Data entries
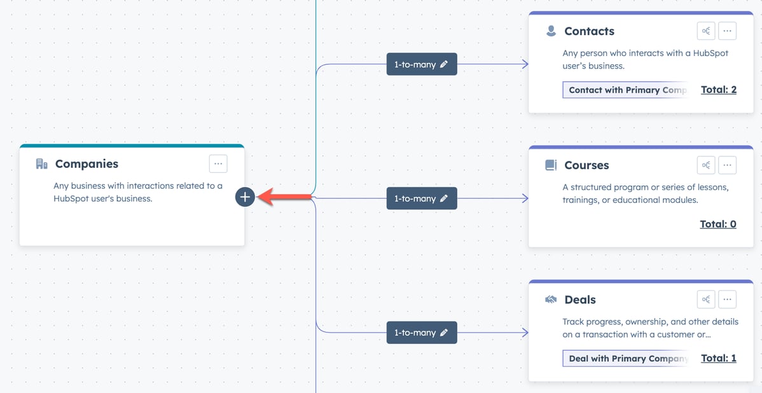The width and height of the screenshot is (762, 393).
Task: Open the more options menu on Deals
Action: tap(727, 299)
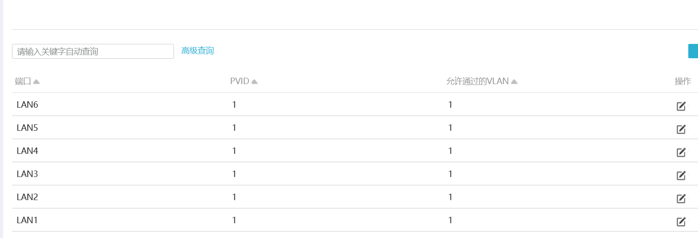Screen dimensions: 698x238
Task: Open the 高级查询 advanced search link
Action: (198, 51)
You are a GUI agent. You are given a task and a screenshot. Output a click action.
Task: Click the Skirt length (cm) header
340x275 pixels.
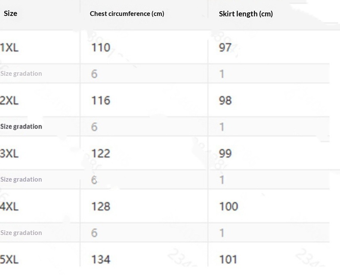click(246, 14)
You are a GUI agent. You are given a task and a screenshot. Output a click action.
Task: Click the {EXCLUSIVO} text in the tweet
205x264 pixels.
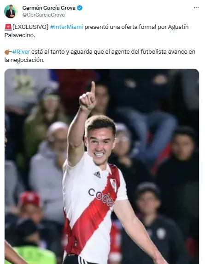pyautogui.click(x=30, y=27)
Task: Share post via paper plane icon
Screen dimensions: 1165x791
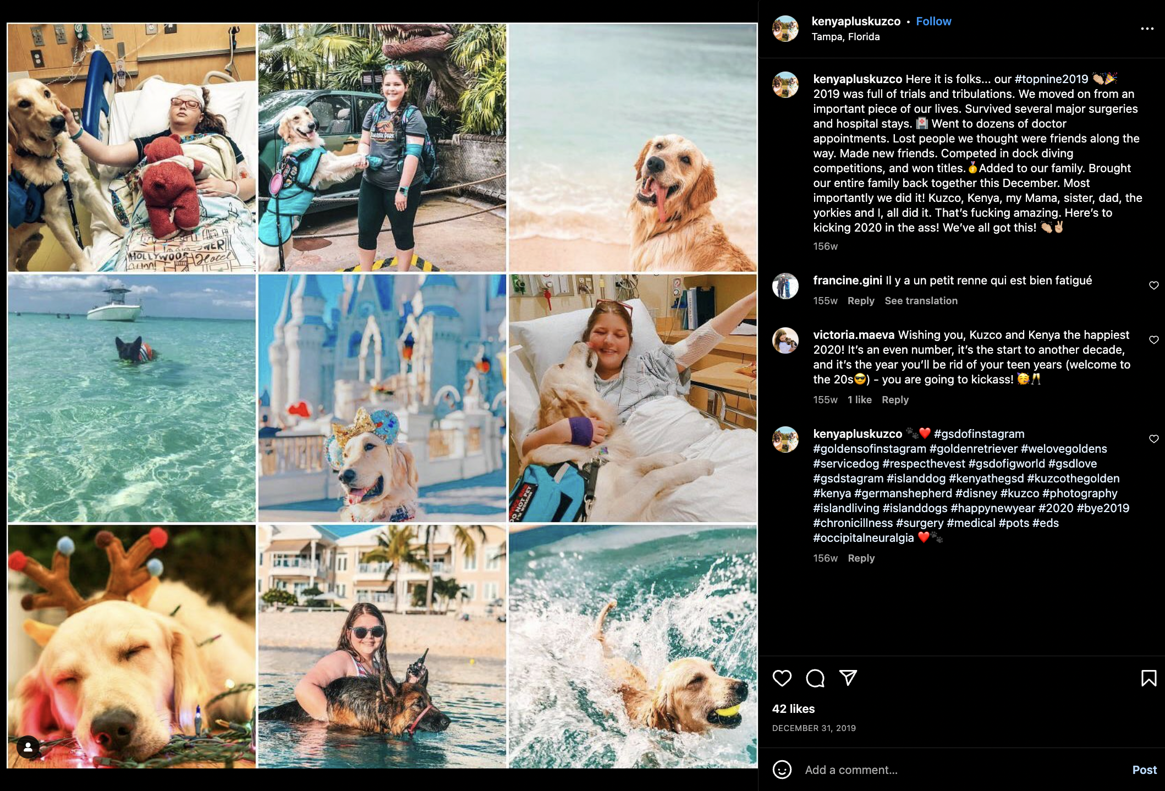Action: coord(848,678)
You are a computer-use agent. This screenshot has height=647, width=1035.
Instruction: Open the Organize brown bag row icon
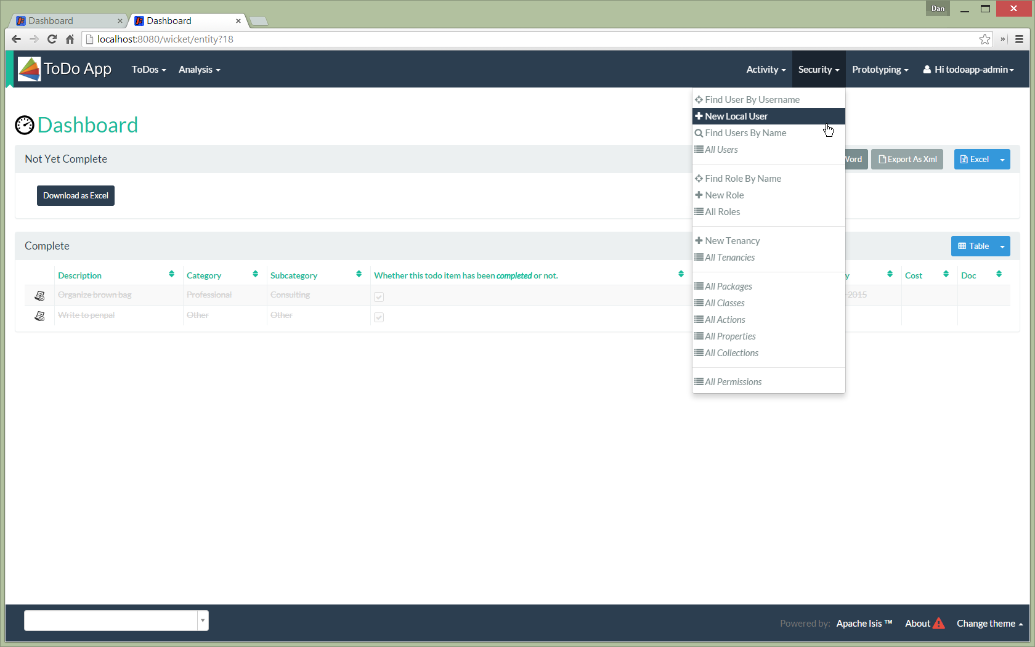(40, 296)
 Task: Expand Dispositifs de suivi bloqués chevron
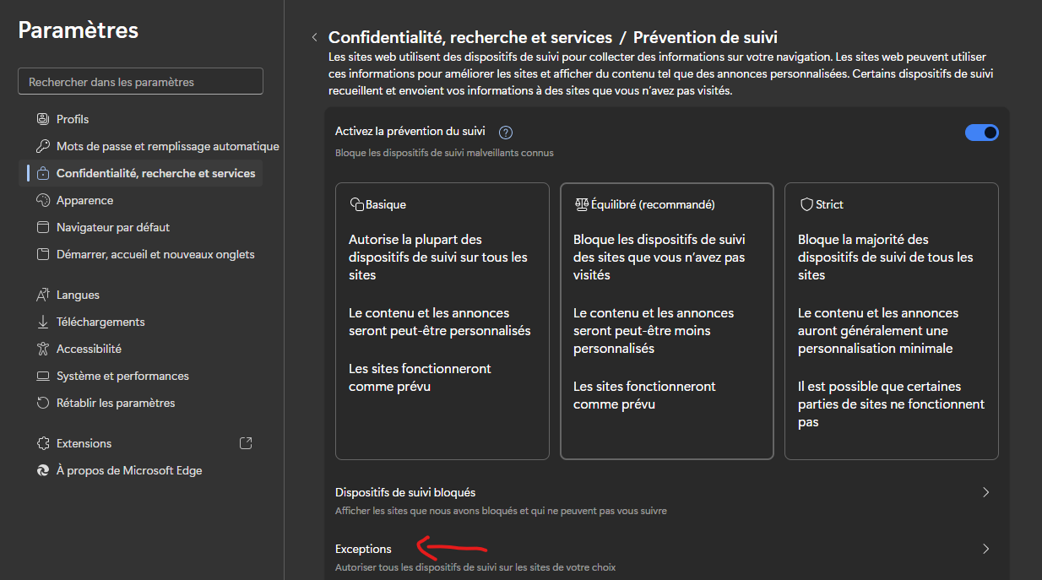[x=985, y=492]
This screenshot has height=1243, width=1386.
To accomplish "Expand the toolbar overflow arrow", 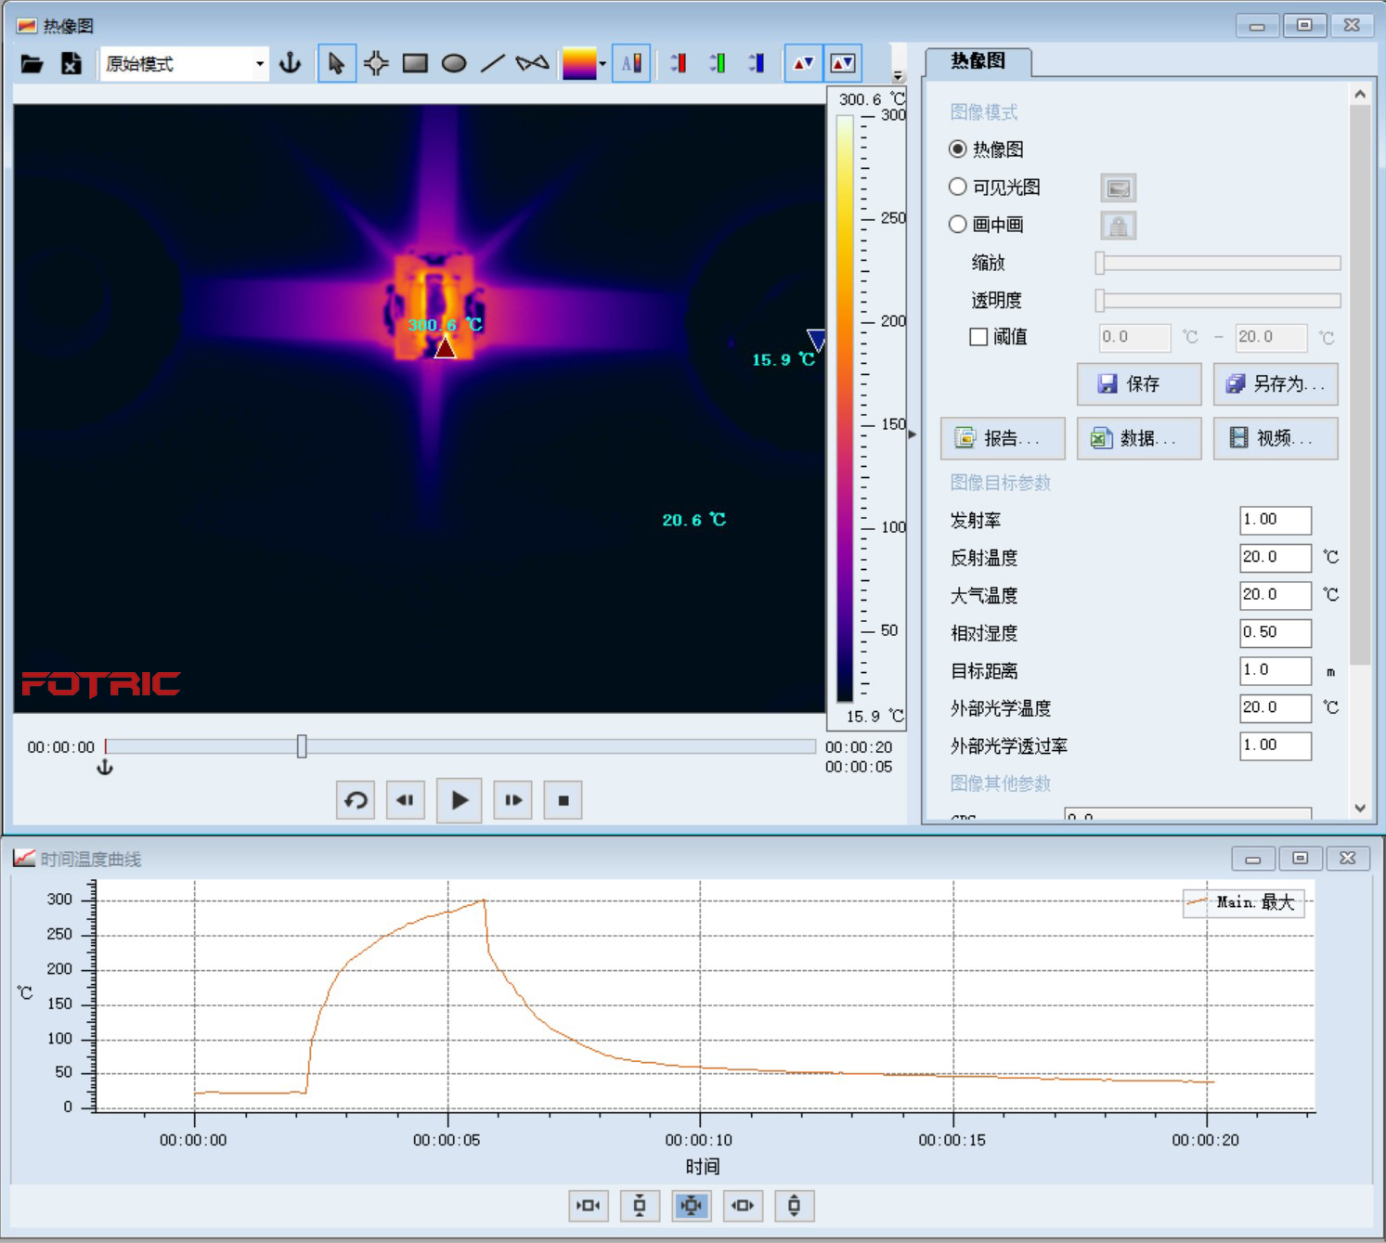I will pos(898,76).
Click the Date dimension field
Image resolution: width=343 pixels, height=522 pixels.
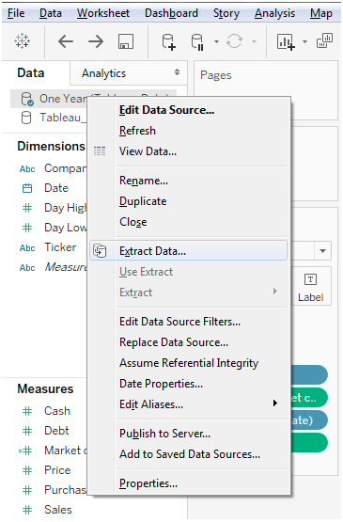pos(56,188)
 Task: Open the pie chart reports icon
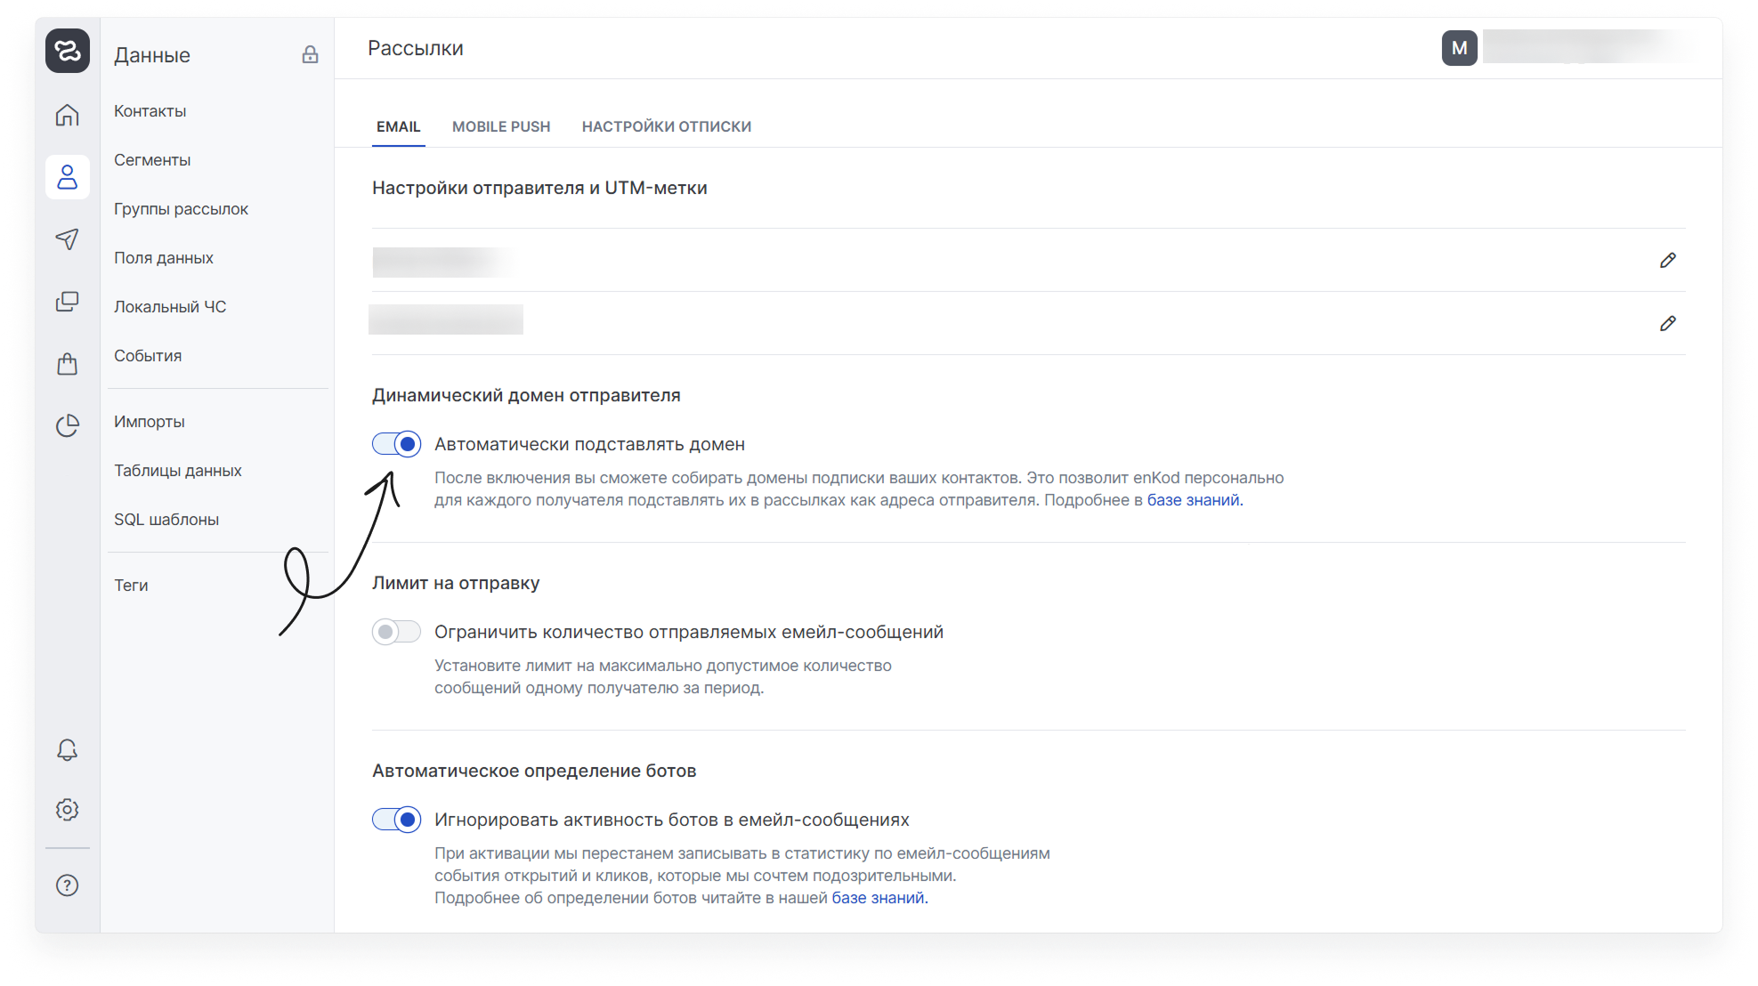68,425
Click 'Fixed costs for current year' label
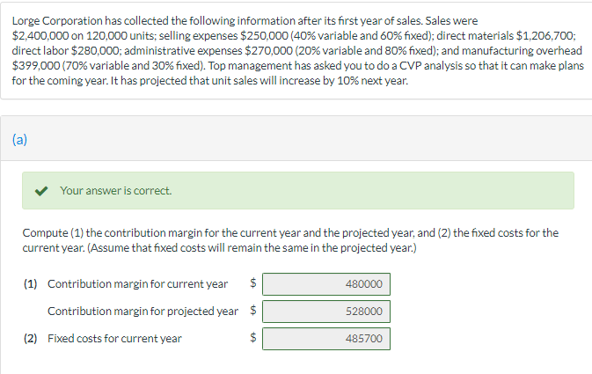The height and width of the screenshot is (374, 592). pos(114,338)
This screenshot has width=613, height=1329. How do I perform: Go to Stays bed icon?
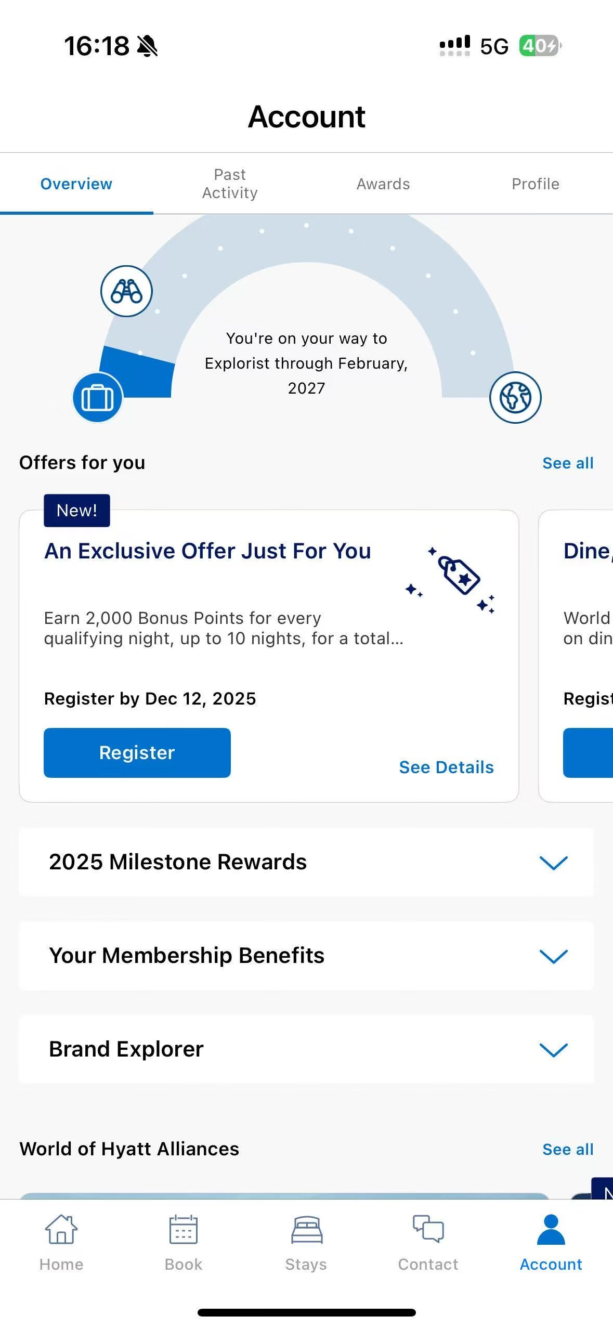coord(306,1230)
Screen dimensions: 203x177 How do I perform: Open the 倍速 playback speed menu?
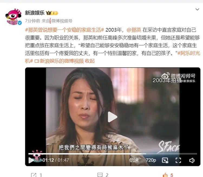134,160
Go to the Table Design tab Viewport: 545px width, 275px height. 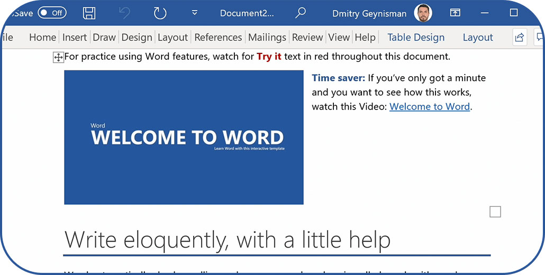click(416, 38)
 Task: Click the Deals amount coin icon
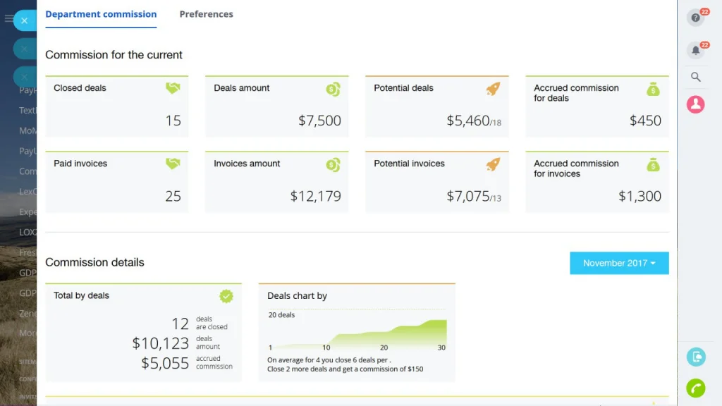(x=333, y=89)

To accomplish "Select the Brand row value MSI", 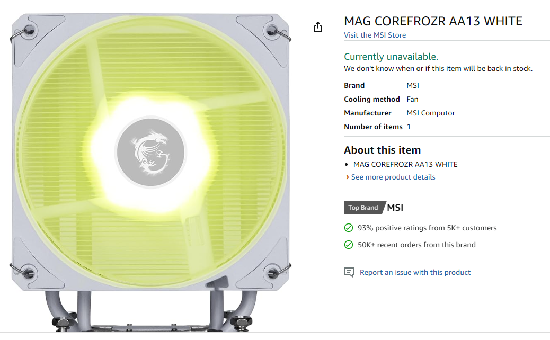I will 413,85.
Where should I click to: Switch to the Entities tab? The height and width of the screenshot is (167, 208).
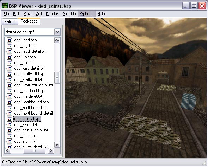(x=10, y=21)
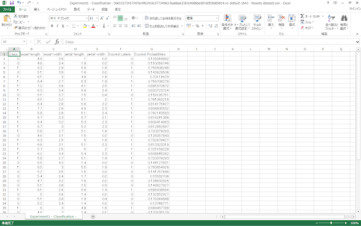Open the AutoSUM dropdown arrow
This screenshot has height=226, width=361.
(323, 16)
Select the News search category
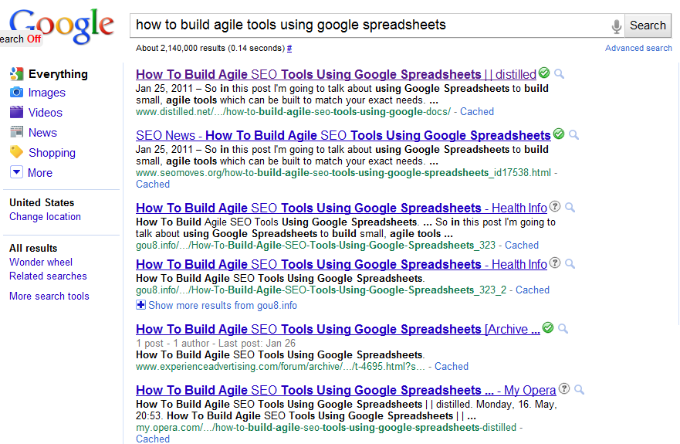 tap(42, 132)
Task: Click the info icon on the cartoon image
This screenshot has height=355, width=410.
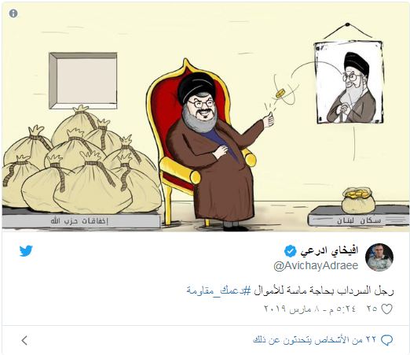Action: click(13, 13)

• _What is needed_: Please repeat, exactly and with nothing else, the lines from the one containing "Select the News search category" to the last line of the entries, both included, excluding any pictures.

• _Your response_:
Select the News search category
 tap(42, 132)
Task: Click the info icon on the cartoon image
This screenshot has height=355, width=410.
Action: click(13, 13)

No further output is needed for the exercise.